AI/ ai · enterprise · costs · accenture

Enterprises Are Losing Track of AI Costs and Returns

Leaked audio from Accenture reveals that even the most AI-bullish firms can't predict token spend or prove the investment is paying off.

Corporate AI budgets are spiraling, and nobody has a reliable way to measure what they're getting back.

Leaked audio from a consulting firm internal meeting, first reported by 404Media, shows Accenture grappling with runaway token spend across its own operations and its clients'. Accenture's agentic AI strategy lead, Justive Kwak, described token costs rising "exponentially" as companies move from basic chatbots into agentic workflows and enterprise-wide tool deployments.
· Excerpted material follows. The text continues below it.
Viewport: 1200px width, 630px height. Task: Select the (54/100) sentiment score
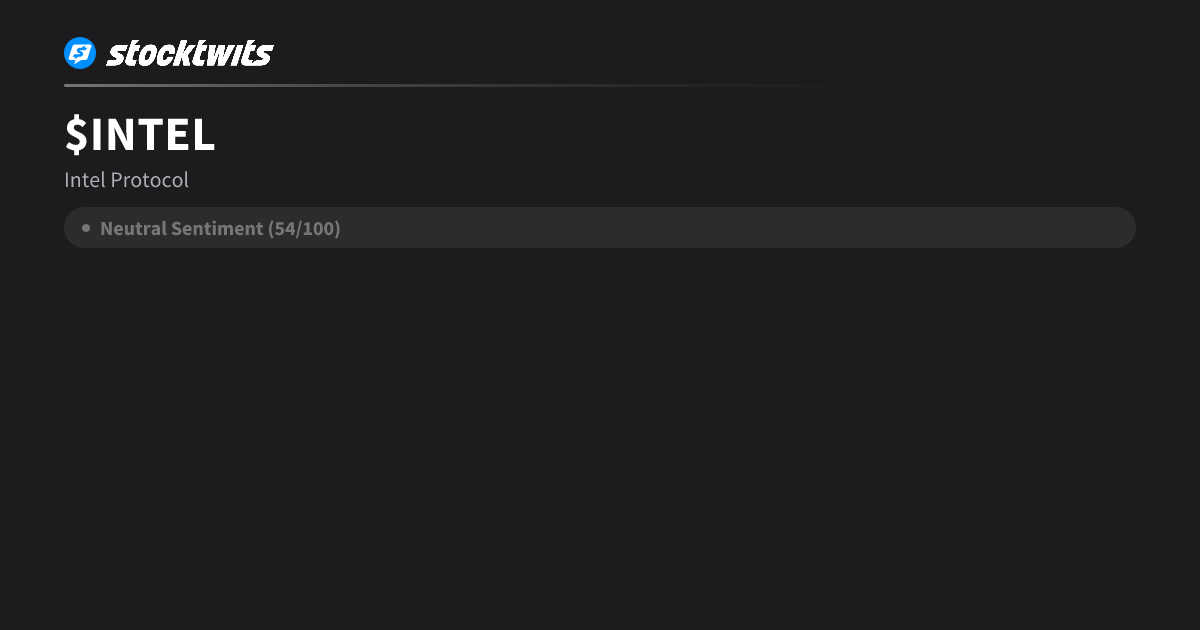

Kwak put it plainly: "It's really not a niche problem. It is a problem that every enterprise will face if they are bullish on AI, if they haven't already." A separate data point from the same period: one unnamed company reportedly burned through $500 million in tokens in a single month — widely rumored to be Amazon, which also quietly shelved its internal AI leaderboard.

The deeper issue isn't just overspending — it's that the math is structurally broken. Token-based billing means companies pay for every input, every verbose output, every failed attempt, and every hallucination requiring correction. Kwak noted that CFO, COO, and CIO-level leadership are still asking whether AI spend is generating real value, and the honest answer from inside Accenture appears to be: we're not sure. Non-engineers, it turns out, are the bigger token consumers — using AI for tasks like converting PDFs to markdown, a workflow Accenture's own client lead flagged as a wasteful "token chewer."

This represents a meaningful reversal. Accenture previously tied promotion prospects to heavy AI adoption; Uber is now capping usage to cut costs; and OpenAI's CEO has publicly acknowledged that token costs are a serious concern. Nvidia's Jensen Huang said he'd be alarmed if engineers weren't spending at least 50% of their annual salary on AI tokens — a posture that looks increasingly like vendor enthusiasm rather than operational wisdom.

Accenture says it's building a tool called "Token IQ" to help clients manage costs, which is a tidy business pivot: first sell the AI maximalism, then sell the antidote.